WHAT YOU HAVE TO DO
From the line that contains "Click the eye" to the end of the records below, copy every line exactly. Both the first and last of these lines count.

EXTRACTED ENTRIES
=== Section Start ===

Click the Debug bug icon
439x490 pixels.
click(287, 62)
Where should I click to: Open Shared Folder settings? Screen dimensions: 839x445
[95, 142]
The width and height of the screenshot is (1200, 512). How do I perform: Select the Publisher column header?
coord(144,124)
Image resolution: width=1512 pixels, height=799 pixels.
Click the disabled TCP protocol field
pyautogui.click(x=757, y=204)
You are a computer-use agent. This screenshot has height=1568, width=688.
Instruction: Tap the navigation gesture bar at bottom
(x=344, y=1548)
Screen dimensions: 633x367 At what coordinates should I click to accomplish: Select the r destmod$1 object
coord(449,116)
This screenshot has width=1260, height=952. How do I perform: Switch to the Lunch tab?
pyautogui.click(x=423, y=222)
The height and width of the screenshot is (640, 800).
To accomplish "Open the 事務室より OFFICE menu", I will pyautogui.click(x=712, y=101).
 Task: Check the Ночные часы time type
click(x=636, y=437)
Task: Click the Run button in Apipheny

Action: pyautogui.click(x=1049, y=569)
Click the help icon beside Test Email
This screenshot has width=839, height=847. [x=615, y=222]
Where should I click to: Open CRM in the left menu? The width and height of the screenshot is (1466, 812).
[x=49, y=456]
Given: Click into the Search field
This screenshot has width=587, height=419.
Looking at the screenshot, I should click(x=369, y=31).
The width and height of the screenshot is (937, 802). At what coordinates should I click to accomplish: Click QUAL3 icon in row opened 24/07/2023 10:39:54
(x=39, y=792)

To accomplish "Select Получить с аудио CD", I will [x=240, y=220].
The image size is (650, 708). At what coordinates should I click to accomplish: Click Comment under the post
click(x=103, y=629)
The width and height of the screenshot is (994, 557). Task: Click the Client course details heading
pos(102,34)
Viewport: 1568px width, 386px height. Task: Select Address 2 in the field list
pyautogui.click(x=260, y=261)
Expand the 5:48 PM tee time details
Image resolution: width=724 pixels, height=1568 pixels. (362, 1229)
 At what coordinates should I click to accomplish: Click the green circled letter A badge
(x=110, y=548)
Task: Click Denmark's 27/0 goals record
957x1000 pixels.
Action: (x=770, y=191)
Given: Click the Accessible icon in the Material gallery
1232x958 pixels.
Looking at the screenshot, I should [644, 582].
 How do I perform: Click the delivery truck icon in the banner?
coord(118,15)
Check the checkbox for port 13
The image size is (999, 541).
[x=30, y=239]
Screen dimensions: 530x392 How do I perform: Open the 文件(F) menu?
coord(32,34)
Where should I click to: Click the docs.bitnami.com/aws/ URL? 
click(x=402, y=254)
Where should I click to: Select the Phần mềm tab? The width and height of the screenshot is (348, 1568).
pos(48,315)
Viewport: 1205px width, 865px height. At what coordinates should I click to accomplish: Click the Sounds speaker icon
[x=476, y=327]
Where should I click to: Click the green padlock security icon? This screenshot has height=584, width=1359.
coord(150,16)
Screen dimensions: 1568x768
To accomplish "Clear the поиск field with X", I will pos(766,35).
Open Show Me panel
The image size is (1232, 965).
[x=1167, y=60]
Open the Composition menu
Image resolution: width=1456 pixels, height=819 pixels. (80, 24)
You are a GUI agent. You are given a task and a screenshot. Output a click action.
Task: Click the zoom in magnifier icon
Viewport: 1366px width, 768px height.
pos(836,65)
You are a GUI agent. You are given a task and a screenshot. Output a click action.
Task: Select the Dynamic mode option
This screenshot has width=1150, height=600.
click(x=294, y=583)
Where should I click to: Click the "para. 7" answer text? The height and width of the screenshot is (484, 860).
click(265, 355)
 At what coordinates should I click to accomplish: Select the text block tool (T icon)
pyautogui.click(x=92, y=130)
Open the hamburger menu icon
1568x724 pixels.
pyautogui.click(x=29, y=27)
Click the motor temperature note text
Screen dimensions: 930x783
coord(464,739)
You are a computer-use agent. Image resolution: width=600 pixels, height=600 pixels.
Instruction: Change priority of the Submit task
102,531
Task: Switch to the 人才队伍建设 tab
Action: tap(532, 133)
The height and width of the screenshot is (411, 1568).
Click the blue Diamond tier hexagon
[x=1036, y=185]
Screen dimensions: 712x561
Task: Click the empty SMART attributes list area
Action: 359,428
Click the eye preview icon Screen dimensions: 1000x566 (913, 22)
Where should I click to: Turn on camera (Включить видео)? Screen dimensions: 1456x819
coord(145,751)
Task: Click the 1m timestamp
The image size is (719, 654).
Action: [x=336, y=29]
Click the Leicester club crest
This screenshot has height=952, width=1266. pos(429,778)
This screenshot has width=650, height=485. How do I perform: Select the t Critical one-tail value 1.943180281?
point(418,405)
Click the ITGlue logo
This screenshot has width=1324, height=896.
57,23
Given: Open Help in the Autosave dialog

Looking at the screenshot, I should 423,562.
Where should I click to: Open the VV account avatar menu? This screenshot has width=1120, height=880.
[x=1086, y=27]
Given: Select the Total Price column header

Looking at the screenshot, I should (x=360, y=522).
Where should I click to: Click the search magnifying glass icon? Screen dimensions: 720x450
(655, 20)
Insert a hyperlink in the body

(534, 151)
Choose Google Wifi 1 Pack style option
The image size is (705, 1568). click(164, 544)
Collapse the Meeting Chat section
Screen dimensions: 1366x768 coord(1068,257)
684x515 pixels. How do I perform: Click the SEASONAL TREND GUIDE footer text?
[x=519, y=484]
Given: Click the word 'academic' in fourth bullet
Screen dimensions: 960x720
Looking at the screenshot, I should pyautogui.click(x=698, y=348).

=== Section End ===

THE COMPLETED TASK
Click the eye preview icon Screen dimensions: 1000x566 (913, 22)
Where should I click to: Turn on camera (Включить видео)? Screen dimensions: 1456x819
coord(145,751)
Task: Click the 1m timestamp
The image size is (719, 654).
Action: [x=336, y=29]
Click the Leicester club crest
This screenshot has height=952, width=1266. pos(429,778)
This screenshot has width=650, height=485. How do I perform: Select the t Critical one-tail value 1.943180281?
point(418,405)
Click the ITGlue logo
This screenshot has width=1324, height=896.
57,23
Given: Open Help in the Autosave dialog

Looking at the screenshot, I should 423,562.
Where should I click to: Open the VV account avatar menu? This screenshot has width=1120, height=880.
[x=1086, y=27]
Given: Select the Total Price column header

Looking at the screenshot, I should (x=360, y=522).
Where should I click to: Click the search magnifying glass icon? Screen dimensions: 720x450
(655, 20)
Insert a hyperlink in the body

(534, 151)
Choose Google Wifi 1 Pack style option
The image size is (705, 1568). click(164, 544)
Collapse the Meeting Chat section
Screen dimensions: 1366x768 coord(1068,257)
684x515 pixels. How do I perform: Click the SEASONAL TREND GUIDE footer text?
[x=519, y=484]
Given: Click the word 'academic' in fourth bullet
Screen dimensions: 960x720
Looking at the screenshot, I should pyautogui.click(x=698, y=348).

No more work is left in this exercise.